_Goal_
Retype the text of every entry below word for word, leaving out the pictures.

* begin *

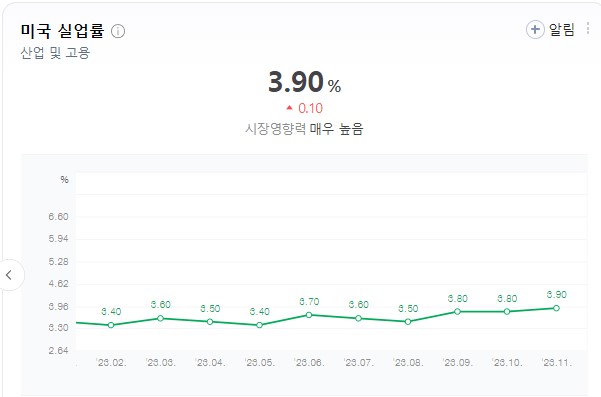Click the 3.90 % headline value
Image resolution: width=601 pixels, height=397 pixels.
point(304,82)
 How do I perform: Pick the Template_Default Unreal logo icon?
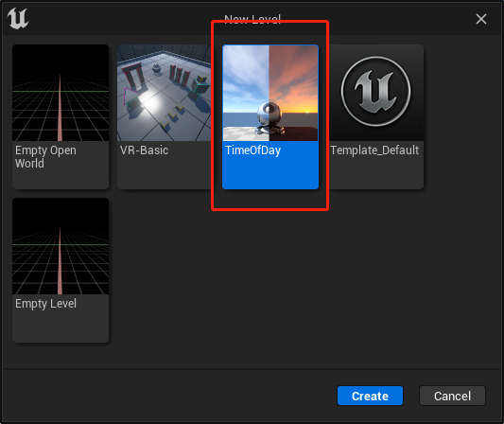pos(375,92)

* end *

_Correct output_
Click the 3.90 % headline value
Image resolution: width=601 pixels, height=397 pixels.
point(304,82)
 How do I perform: Pick the Template_Default Unreal logo icon?
pos(375,92)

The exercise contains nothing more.